**Exercise directions**
The complete listing below should be transcribed precisely.

**Records for the exercise**
Segment Open

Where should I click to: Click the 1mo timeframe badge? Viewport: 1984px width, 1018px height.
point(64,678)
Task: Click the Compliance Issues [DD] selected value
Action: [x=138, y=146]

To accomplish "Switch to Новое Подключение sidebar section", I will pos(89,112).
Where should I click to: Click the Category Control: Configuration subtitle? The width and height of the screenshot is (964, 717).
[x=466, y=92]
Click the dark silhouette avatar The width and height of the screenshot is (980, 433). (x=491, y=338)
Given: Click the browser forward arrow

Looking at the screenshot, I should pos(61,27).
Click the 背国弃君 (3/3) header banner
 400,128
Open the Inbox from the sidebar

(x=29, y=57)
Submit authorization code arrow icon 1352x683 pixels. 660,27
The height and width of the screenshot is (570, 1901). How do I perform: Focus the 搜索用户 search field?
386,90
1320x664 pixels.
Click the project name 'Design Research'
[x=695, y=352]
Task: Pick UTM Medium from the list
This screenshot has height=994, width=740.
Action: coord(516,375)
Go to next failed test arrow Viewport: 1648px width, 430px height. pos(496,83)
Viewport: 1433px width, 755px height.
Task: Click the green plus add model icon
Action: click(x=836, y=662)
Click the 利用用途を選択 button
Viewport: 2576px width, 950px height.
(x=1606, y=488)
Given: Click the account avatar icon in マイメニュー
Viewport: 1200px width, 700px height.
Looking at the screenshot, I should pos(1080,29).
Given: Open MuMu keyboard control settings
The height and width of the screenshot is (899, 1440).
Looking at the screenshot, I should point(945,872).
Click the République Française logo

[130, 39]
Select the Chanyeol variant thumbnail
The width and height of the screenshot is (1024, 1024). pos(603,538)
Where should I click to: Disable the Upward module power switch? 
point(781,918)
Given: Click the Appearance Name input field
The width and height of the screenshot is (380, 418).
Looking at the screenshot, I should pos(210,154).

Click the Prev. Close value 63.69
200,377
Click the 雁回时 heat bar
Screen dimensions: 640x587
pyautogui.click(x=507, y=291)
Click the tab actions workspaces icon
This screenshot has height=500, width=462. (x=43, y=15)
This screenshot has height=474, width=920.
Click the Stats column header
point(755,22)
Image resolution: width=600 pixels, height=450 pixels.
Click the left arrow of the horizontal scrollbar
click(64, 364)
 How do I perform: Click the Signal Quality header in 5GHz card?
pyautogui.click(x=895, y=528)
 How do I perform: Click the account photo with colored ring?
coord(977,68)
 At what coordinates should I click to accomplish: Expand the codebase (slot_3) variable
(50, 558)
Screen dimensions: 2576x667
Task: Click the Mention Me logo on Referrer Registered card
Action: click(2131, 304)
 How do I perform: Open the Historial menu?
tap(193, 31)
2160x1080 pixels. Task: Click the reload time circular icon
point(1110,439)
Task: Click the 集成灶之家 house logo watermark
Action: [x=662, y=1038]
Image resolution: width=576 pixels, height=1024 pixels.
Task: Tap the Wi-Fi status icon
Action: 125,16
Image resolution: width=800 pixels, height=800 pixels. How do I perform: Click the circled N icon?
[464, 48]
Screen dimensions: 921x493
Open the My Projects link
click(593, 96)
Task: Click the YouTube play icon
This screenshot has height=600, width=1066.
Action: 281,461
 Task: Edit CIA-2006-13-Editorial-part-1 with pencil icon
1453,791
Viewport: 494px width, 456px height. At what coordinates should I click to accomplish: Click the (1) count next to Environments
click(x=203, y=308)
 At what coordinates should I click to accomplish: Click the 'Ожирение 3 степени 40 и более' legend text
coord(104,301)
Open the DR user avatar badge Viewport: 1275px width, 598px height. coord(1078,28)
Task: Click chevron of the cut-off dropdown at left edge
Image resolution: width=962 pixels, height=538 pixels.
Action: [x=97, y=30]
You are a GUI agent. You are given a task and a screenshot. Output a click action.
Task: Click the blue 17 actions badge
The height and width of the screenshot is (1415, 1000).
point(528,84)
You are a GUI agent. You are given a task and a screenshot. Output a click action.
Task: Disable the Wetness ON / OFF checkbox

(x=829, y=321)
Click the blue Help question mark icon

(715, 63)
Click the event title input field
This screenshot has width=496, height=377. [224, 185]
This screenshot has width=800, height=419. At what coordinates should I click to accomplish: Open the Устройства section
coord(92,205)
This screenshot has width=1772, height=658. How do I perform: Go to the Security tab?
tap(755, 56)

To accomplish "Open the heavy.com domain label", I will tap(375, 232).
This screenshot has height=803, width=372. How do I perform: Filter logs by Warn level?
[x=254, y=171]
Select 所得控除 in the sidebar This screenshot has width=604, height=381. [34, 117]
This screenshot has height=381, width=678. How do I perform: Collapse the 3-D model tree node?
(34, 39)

Segment Closed

**Answer below**
Where should I click to: Click the 1mo timeframe badge? Viewport: 1984px width, 1018px height.
point(64,678)
Task: Click the Compliance Issues [DD] selected value
Action: [x=138, y=146]

To accomplish "Switch to Новое Подключение sidebar section", I will pos(89,112).
Where should I click to: Click the Category Control: Configuration subtitle? The width and height of the screenshot is (964, 717).
[x=466, y=92]
Click the dark silhouette avatar The width and height of the screenshot is (980, 433). (x=491, y=338)
Given: Click the browser forward arrow

Looking at the screenshot, I should pos(61,27).
Click the 背国弃君 (3/3) header banner
 400,128
Open the Inbox from the sidebar

(x=29, y=57)
Submit authorization code arrow icon 1352x683 pixels. 660,27
The height and width of the screenshot is (570, 1901). How do I perform: Focus the 搜索用户 search field?
386,90
1320x664 pixels.
Click the project name 'Design Research'
[x=695, y=352]
Task: Pick UTM Medium from the list
This screenshot has height=994, width=740.
Action: coord(516,375)
Go to next failed test arrow Viewport: 1648px width, 430px height. pos(496,83)
Viewport: 1433px width, 755px height.
Task: Click the green plus add model icon
Action: click(x=836, y=662)
Click the 利用用途を選択 button
Viewport: 2576px width, 950px height.
(x=1606, y=488)
Given: Click the account avatar icon in マイメニュー
Viewport: 1200px width, 700px height.
Looking at the screenshot, I should pos(1080,29).
Given: Open MuMu keyboard control settings
The height and width of the screenshot is (899, 1440).
Looking at the screenshot, I should point(945,872).
Click the République Française logo

[130, 39]
Select the Chanyeol variant thumbnail
The width and height of the screenshot is (1024, 1024). pos(603,538)
Where should I click to: Disable the Upward module power switch? 
point(781,918)
Given: Click the Appearance Name input field
The width and height of the screenshot is (380, 418).
Looking at the screenshot, I should pos(210,154).

Click the Prev. Close value 63.69
200,377
Click the 雁回时 heat bar
Screen dimensions: 640x587
pyautogui.click(x=507, y=291)
Click the tab actions workspaces icon
This screenshot has height=500, width=462. (x=43, y=15)
This screenshot has height=474, width=920.
Click the Stats column header
point(755,22)
Image resolution: width=600 pixels, height=450 pixels.
Click the left arrow of the horizontal scrollbar
click(64, 364)
 How do I perform: Click the Signal Quality header in 5GHz card?
pyautogui.click(x=895, y=528)
 How do I perform: Click the account photo with colored ring?
coord(977,68)
 At what coordinates should I click to accomplish: Expand the codebase (slot_3) variable
(50, 558)
Screen dimensions: 2576x667
Task: Click the Mention Me logo on Referrer Registered card
Action: click(2131, 304)
 How do I perform: Open the Historial menu?
tap(193, 31)
2160x1080 pixels. Task: Click the reload time circular icon
point(1110,439)
Task: Click the 集成灶之家 house logo watermark
Action: [x=662, y=1038]
Image resolution: width=576 pixels, height=1024 pixels.
Task: Tap the Wi-Fi status icon
Action: 125,16
Image resolution: width=800 pixels, height=800 pixels. How do I perform: Click the circled N icon?
[464, 48]
Screen dimensions: 921x493
Open the My Projects link
click(593, 96)
Task: Click the YouTube play icon
This screenshot has height=600, width=1066.
Action: 281,461
 Task: Edit CIA-2006-13-Editorial-part-1 with pencil icon
1453,791
Viewport: 494px width, 456px height. At what coordinates should I click to accomplish: Click the (1) count next to Environments
click(x=203, y=308)
 At what coordinates should I click to accomplish: Click the 'Ожирение 3 степени 40 и более' legend text
coord(104,301)
Open the DR user avatar badge Viewport: 1275px width, 598px height. coord(1078,28)
Task: Click chevron of the cut-off dropdown at left edge
Image resolution: width=962 pixels, height=538 pixels.
Action: [x=97, y=30]
You are a GUI agent. You are given a task and a screenshot. Output a click action.
Task: Click the blue 17 actions badge
The height and width of the screenshot is (1415, 1000).
point(528,84)
You are a GUI agent. You are given a task and a screenshot. Output a click action.
Task: Disable the Wetness ON / OFF checkbox

(x=829, y=321)
Click the blue Help question mark icon

(715, 63)
Click the event title input field
This screenshot has width=496, height=377. [224, 185]
This screenshot has width=800, height=419. At what coordinates should I click to accomplish: Open the Устройства section
coord(92,205)
This screenshot has width=1772, height=658. How do I perform: Go to the Security tab?
tap(755, 56)

To accomplish "Open the heavy.com domain label", I will tap(375, 232).
This screenshot has height=803, width=372. How do I perform: Filter logs by Warn level?
[x=254, y=171]
Select 所得控除 in the sidebar This screenshot has width=604, height=381. [34, 117]
This screenshot has height=381, width=678. How do I perform: Collapse the 3-D model tree node?
(34, 39)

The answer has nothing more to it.